Ed-Dalati, Dürzilerin ruhani liderliğinin duruşunu memnuniyetle karşıladı ve ülkenin dini otoritelerini İçişleri Bakanlığı'nın eylemlerini desteklemek için ‘ortak bir ulusal duruş sergilemeye’ çağırdı. Ed-Dalati, “Yasadışı silahlı grupların liderlerini İçişleri ve Savunma bakanlıklarının güçlerinin girişini engelleyen her türlü eylemi durdurmaya ve iç barışı korumak için silahlarını yetkili makamlara teslim ederek tam bir iş birliği yapmaya çağırıyoruz” dedi.

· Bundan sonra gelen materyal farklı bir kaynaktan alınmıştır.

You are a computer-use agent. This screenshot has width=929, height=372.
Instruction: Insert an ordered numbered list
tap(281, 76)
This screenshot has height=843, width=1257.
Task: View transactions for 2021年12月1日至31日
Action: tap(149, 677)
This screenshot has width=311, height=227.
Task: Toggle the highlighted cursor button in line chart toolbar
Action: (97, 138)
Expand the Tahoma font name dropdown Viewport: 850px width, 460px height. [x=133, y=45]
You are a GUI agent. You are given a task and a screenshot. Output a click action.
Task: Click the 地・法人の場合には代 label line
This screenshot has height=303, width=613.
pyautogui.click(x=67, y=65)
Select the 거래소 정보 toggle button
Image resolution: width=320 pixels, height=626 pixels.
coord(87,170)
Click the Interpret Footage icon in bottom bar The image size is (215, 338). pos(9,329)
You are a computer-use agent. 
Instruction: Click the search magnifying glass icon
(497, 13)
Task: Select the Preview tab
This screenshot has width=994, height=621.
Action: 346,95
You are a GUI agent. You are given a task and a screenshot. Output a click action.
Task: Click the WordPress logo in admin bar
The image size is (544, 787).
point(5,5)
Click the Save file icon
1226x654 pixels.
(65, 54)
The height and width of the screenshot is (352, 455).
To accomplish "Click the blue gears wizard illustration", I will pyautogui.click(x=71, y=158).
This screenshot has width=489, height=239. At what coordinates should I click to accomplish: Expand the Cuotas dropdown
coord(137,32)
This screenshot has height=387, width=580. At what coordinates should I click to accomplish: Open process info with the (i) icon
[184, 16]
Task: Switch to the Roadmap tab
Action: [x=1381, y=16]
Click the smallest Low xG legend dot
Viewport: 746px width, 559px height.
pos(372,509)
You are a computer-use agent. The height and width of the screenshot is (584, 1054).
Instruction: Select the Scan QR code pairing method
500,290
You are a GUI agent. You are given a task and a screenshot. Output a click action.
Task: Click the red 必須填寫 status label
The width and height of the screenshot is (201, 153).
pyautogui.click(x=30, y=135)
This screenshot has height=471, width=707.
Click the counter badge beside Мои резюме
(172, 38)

Top mermileri ve patlamalar

Suveyda'nın eteklerindeki el-Mezraa köyünde bulunan bir AFP muhabiri, top mermileri ve patlamalar duyduğunu ve askeri konvoyların Suveyda şehri yakınlarına girdiğini gördüğünü, Savunma ve İçişleri Bakanlığı güçlerine ait roketatarların ve ağır topların şehrin yakınlarına konuşlandırıldığını aktardı.

Muhabir, bazı kasabalarda çatışmaların devam ettiğini ve askeri birliklerin şehre girmeye hazırlandığını söyledi.

Geçtiğimiz iki gün boyunca Suveyda vilayeti, hükümet güçlerinin müdahalesinden önce Dürzi militanlar ile Bedevi silahlı gruplar arasında eski Devlet Başkanı Beşşar Esed'in devrilmesinden bu yana en şiddetli çatışmalardan birine sahne oldu.

Suriye güvenlik güçlerinin bir üyesi Suveyda'daki çatışmaların ardından bir cesedin yanından geçiyor. (EPA)

Suriye güvenlik güçlerinin bir üyesi Suveyda'daki çatışmaların ardından bir cesedin yanından geçiyor. (EPA)

Pazar günü bir dizi adam kaçırma olayının ardından patlak veren çatışmalarda 18'i asker olmak üzere en az 90 kişi öldü.

İsrail bölgedeki ‘birkaç tanka’ yönelik saldırı gerçekleştirdiğini duyururken, İsrail Savunma Bakanı Yisrael Katz daha sonra Dürzilerin hedef alınmaması konusunda uyarıda bulundu.

Geçtiğimiz mayıs ayından bu yana Dürzi militanlar, yerel gruplar ve yetkililer arasında yapılan bir anlaşma uyarınca Suveyda'da güvenliği sağlıyor. Ancak silahlı Sünni Bedevi aşiret mensupları da vilayet kırsalında konuşlanmış durumda.

Suriye güvenlik güçleri, Dürzilerin çoğunlukta olduğu Suveyda kentinin dışında Bedevi aşiretler ve Dürzi militanlar arasında yaşanan çatışmaların ardından bölgeye konuşlandı. (EPA)Suriye güvenlik güçleri, Dürzilerin çoğunlukta olduğu Suveyda kentinin dışında Bedevi aşiretler ve Dürzi militanlar arasında yaşanan çatışmaların ardından bölgeye konuşlandı. (EPA)

Yeni yönetim iktidarı devraldıktan sonra Şam'ı ziyaret eden uluslararası toplum temsilcileri ve Batılı delegeler, özellikle çeşitli bölgelerde yaşanan mezhepsel şiddet ve ihlallerin ardından dışlanmaları korkusuyla, azınlıkların korunması ve geçiş döneminin yönetimine katılımlarının sağlanması için yetkililere çağrıda bulundu.